◆ **ENTRIES SUPPLIED**:
■ ■ ■ ■ ■
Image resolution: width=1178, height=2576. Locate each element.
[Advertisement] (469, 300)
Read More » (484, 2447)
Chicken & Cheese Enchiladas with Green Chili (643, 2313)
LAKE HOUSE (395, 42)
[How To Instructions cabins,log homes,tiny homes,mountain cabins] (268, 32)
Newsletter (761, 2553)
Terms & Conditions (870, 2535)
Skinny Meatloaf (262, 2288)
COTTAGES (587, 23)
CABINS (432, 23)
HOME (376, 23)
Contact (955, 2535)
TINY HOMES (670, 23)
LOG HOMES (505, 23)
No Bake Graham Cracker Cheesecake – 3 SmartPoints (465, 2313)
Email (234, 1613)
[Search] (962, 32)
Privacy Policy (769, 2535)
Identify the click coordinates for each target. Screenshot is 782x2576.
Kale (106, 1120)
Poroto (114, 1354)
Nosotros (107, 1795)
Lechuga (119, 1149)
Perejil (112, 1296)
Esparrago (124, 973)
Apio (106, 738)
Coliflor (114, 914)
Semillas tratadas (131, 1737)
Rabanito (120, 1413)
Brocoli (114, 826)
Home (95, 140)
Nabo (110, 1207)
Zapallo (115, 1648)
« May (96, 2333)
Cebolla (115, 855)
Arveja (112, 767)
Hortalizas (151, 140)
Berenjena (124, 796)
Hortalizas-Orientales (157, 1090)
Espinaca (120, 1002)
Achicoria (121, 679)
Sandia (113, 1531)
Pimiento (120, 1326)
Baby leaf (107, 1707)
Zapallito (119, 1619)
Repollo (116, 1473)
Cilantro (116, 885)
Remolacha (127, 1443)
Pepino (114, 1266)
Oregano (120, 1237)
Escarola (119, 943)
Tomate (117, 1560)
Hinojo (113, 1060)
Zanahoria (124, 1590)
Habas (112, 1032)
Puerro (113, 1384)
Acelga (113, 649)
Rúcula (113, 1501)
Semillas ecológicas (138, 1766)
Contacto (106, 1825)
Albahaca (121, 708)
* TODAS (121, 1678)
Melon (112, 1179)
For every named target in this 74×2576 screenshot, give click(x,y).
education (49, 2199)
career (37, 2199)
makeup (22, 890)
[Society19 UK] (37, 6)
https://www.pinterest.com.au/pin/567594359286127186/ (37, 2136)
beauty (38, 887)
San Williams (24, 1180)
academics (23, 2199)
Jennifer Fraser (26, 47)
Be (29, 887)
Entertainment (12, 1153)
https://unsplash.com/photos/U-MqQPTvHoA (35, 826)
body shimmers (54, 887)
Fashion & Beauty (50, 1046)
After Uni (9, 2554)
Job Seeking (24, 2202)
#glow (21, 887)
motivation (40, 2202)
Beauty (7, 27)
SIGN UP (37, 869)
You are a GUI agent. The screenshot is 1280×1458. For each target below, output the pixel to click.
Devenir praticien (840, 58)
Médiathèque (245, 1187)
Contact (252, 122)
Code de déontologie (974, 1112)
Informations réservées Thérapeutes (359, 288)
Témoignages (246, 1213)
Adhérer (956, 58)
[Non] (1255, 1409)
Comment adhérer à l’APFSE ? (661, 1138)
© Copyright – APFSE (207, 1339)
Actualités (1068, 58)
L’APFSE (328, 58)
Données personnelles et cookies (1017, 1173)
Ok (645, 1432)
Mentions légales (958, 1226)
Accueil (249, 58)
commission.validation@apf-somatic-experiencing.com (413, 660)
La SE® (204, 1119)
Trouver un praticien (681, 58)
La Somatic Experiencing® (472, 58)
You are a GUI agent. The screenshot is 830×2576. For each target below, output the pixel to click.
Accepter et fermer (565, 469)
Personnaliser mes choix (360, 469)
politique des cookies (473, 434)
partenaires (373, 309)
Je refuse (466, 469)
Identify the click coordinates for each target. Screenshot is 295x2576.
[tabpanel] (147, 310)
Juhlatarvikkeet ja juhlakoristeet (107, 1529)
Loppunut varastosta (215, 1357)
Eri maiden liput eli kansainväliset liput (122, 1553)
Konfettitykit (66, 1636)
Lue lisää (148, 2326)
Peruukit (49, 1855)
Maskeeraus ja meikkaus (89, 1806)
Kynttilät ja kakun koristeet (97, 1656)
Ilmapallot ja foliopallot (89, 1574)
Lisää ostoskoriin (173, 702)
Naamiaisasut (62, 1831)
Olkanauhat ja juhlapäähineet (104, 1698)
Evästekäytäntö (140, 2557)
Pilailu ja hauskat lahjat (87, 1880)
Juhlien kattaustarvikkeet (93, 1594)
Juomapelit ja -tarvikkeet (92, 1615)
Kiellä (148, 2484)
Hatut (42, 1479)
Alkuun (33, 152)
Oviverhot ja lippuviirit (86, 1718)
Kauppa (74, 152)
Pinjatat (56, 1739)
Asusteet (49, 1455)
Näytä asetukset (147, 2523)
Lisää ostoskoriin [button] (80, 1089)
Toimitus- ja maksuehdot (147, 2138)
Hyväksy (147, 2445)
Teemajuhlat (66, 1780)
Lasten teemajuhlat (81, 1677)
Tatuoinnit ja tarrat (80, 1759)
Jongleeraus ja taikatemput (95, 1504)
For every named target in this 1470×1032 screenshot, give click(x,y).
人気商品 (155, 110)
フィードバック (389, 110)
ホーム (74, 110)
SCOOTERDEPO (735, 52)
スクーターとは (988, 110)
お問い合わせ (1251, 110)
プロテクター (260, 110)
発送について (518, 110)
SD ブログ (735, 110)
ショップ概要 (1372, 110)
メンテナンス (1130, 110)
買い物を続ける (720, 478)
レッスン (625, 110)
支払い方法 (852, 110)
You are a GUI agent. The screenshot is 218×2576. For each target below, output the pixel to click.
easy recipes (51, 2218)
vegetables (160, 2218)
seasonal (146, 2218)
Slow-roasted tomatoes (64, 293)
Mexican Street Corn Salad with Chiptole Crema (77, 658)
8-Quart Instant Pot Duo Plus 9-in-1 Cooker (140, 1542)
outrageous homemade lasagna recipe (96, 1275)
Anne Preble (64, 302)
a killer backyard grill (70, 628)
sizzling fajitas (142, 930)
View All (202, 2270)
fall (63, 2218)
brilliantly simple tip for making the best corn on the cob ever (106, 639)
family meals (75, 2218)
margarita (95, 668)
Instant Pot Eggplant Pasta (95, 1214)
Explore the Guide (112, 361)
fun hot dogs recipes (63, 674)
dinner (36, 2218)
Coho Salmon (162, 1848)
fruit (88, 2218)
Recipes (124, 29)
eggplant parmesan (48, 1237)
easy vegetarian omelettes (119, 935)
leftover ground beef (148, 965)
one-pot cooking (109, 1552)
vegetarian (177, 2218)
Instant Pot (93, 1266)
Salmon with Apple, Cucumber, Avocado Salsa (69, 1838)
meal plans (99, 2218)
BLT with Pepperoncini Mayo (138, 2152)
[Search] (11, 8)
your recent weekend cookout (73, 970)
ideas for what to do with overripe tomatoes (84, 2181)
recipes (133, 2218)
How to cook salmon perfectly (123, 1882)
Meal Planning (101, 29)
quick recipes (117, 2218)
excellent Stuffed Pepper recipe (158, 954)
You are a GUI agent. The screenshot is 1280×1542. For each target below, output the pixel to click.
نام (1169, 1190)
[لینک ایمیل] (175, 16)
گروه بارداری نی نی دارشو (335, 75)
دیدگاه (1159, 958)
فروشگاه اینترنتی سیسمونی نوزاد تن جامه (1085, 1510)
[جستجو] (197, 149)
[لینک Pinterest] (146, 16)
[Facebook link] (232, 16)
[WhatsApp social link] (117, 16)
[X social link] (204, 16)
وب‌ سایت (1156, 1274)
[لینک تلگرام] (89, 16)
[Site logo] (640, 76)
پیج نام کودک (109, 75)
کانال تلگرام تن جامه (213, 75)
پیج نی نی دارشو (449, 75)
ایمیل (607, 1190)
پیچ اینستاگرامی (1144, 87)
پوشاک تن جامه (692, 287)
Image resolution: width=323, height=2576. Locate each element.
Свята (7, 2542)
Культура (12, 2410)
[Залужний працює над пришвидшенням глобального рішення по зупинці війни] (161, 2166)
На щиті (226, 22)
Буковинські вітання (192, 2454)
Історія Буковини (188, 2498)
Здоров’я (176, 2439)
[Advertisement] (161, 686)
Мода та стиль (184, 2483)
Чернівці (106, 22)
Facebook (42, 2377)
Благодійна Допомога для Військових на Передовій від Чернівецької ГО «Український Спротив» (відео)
■ ■ ■ ■ ■
◆ **TASK STATEMENT**: Every line from the one that contains "Мода та стиль (184, 2483)" down to and including the last line of the records above must be set down exactly, with nothing else.

◆ **RESULT OF THE EXERCISE**:
Мода та стиль (184, 2483)
Чернівці (106, 22)
Facebook (42, 2377)
Благодійна Допомога для Військових на Передовій від Чернівецької ГО «Український Спротив» (відео)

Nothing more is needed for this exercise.